Table 1. Demographic information of the children with hearing loss (CHL), children with normal hearing (CNH) and their parents.

Materials and procedure

Ethical approval was obtained from the Regional Ethical Committee in Stockholm (Dnr.2014/1162-31/1) and all parents signed a consent form.

Hearing assessments

Before enrollment in the study, a test battery of transient evoked otoacoustic emissions test (TEOAE), auditory brainstem responses (ABR) and /or auditory steady state responses (ASSR) (ASHA screening protocol, 2016) had been performed by a pediatric audiologist to determine the degree and type of HL in the CHL. Based on these measurements a medical doctor/Ear Nose and Throat Specialist confirmed the HL diagnosis. Behavioral audiograms were conducted at 10, 18, 24, 30 and 36 months using behavioral observation audiometry, visual reinforcement audiometry, or conditioned play audiometry. Ear-specific air and bone conduction thresholds were obtained at 500, 1000, 2000, and 4000 Hz (MADSEN Astera2, GN Otometrics A/S Denmark) with insert earphones (Otometrics Oto insert ER-3A from Etymotic Research Inc.) and bone oscillator (Radioear B71). The CHL were initially fit with the following HAs; Widex Baby 440 (n = 10) and Oticon Sensei Pro 75 (n = 1). Six CHL changed HAs during the course of the study from Widex Baby 440 to Oticon Sensei Pro 75. The initial fitting was based on ABR (click) responses and the HAs were fit to desired sensation level (DSL) v.5.0 targets and fine-tuned. Real-ear measurements were used and in cases where they could not be completed, average measures were used. The mean best ear 4 F PTA (SD) of the eleven CHL across all time points was 46.5 dB HL (6.21).

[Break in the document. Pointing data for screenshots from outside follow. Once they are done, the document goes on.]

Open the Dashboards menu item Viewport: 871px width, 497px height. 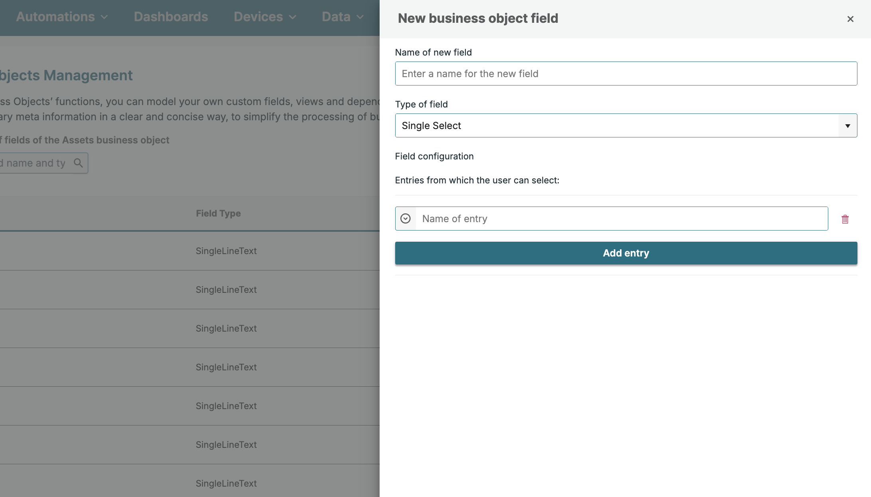171,17
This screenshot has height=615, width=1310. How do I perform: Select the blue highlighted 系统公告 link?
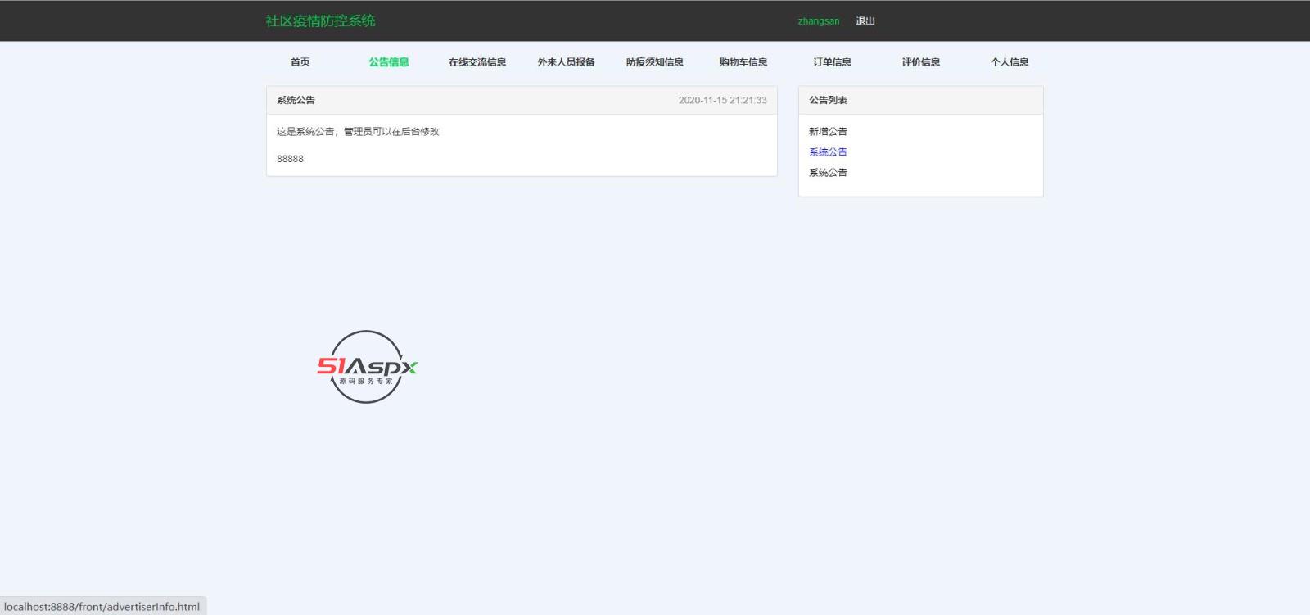tap(828, 152)
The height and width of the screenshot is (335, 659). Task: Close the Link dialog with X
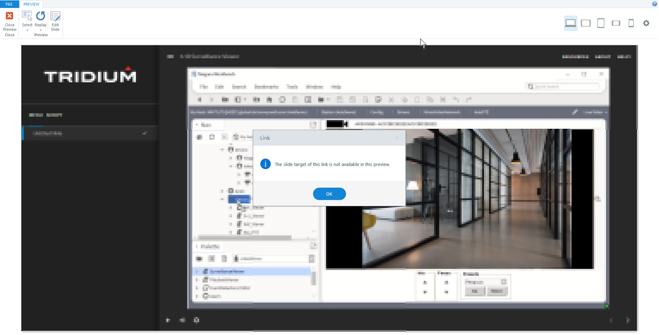[397, 138]
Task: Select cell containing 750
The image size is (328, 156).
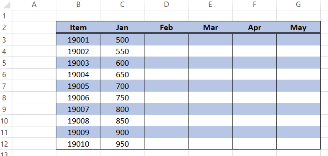Action: [x=122, y=97]
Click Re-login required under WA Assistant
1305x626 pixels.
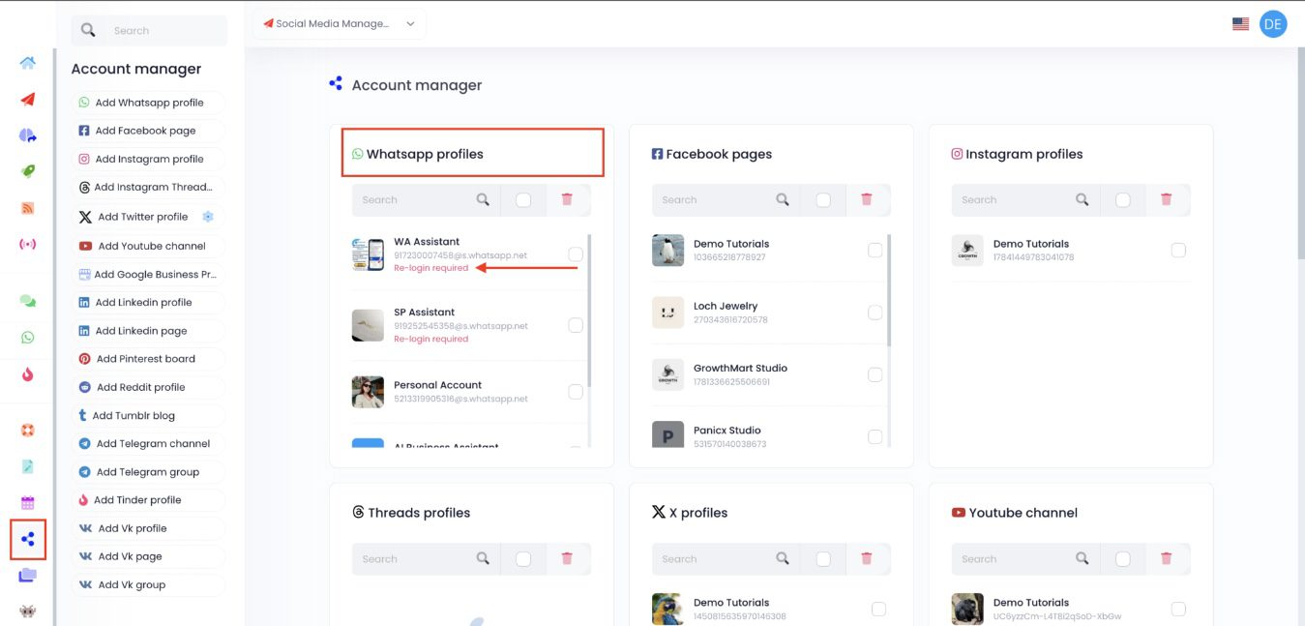(430, 268)
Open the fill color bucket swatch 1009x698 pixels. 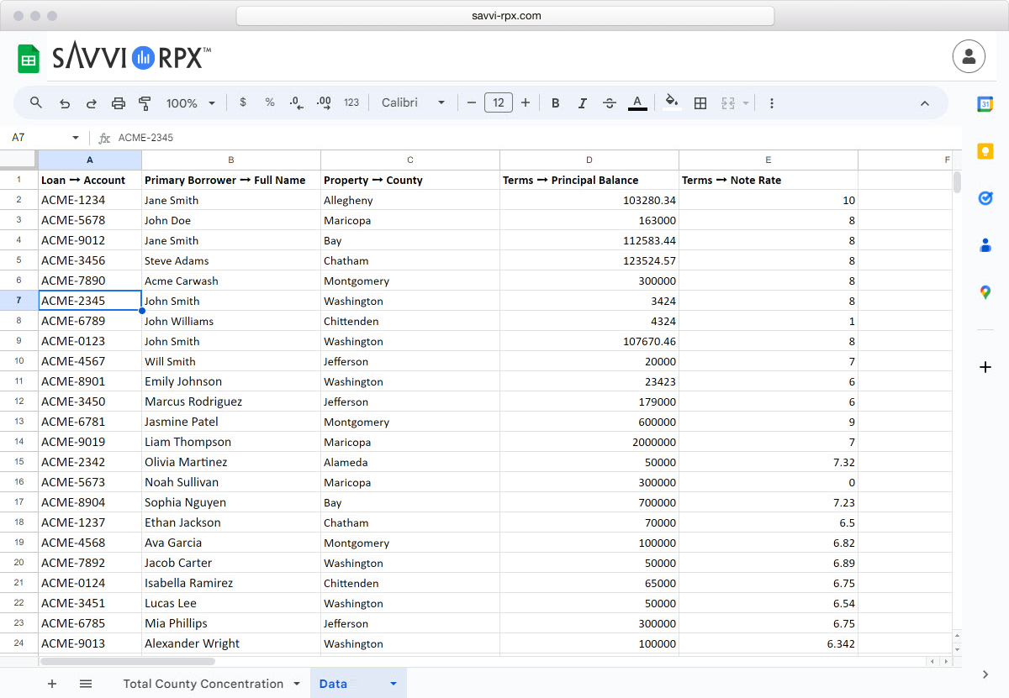[x=671, y=102]

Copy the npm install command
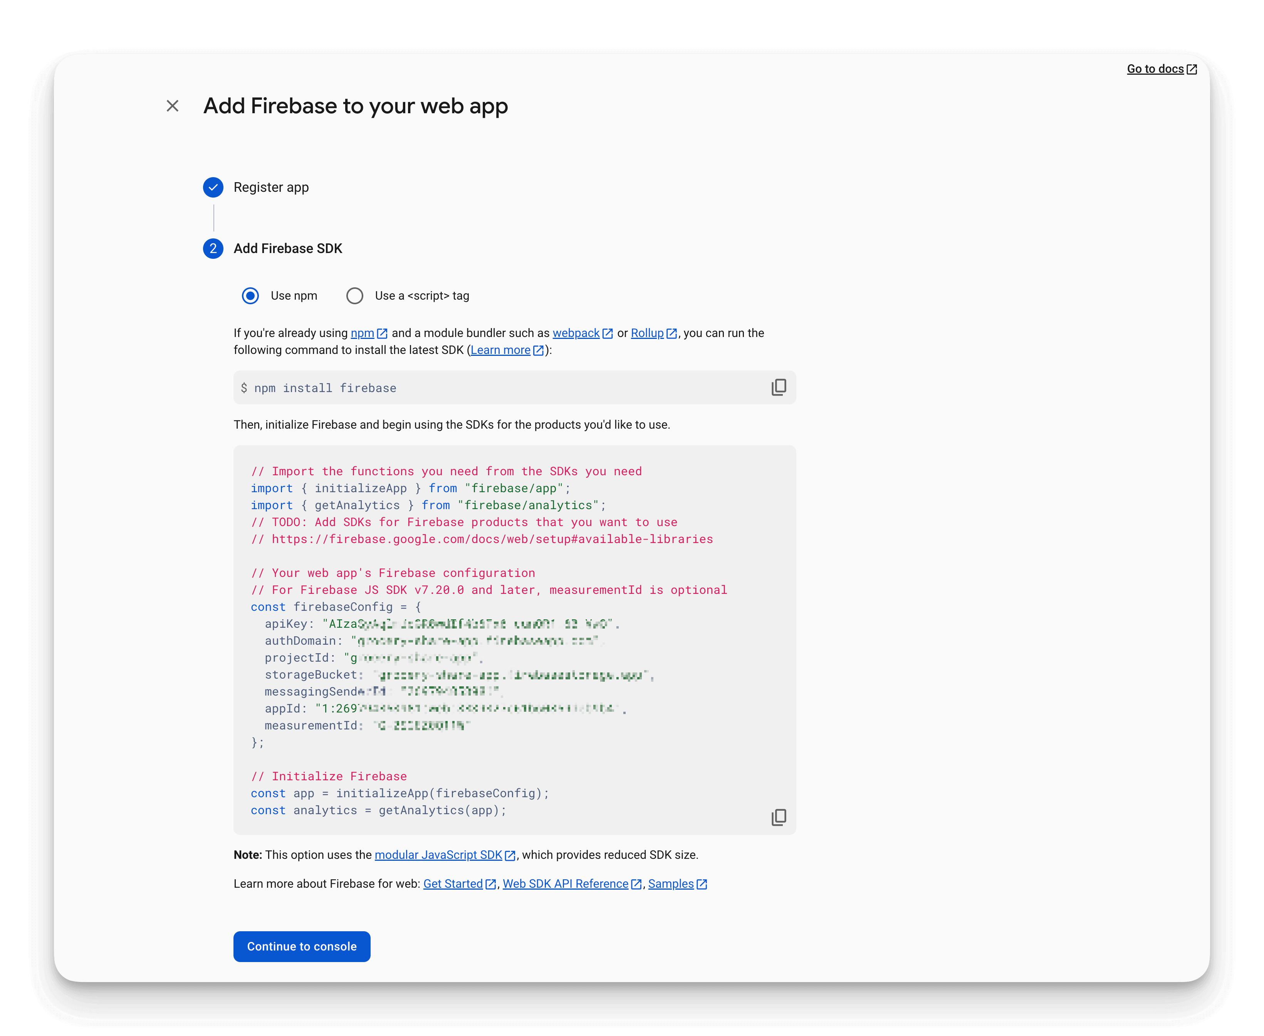tap(779, 387)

To control for NH in the CNH, hearing was screened at 20 dB HL at 500, 1000, 2000, and 4000 Hz (MADSEN Astera2, GN Otometrics A/S Denmark) by a pediatric audiologist at 10, 18, 24 and 36 months. The same equipment as with the CHL was used. In cases where insert earphones (Otometrics Oto insert ER-3A from Etymotic Research Inc.) could not be used with the CNH, the assessment was carried out with headphones (Radioear DD45, USA). Two children at 10 months, another two children at 18 months, and one child at 24 months performed the hearing assessments in sound field.

HA use and aided audibility

Hours of HA use were collected through datalogging of the HAs through the HA manufacturer’s fitting software at the ages of 10, 18, 24, 30 and 36 months for each of the participating CHL ().

Table 2. Individual descriptive data of the children with hearing loss (CHL).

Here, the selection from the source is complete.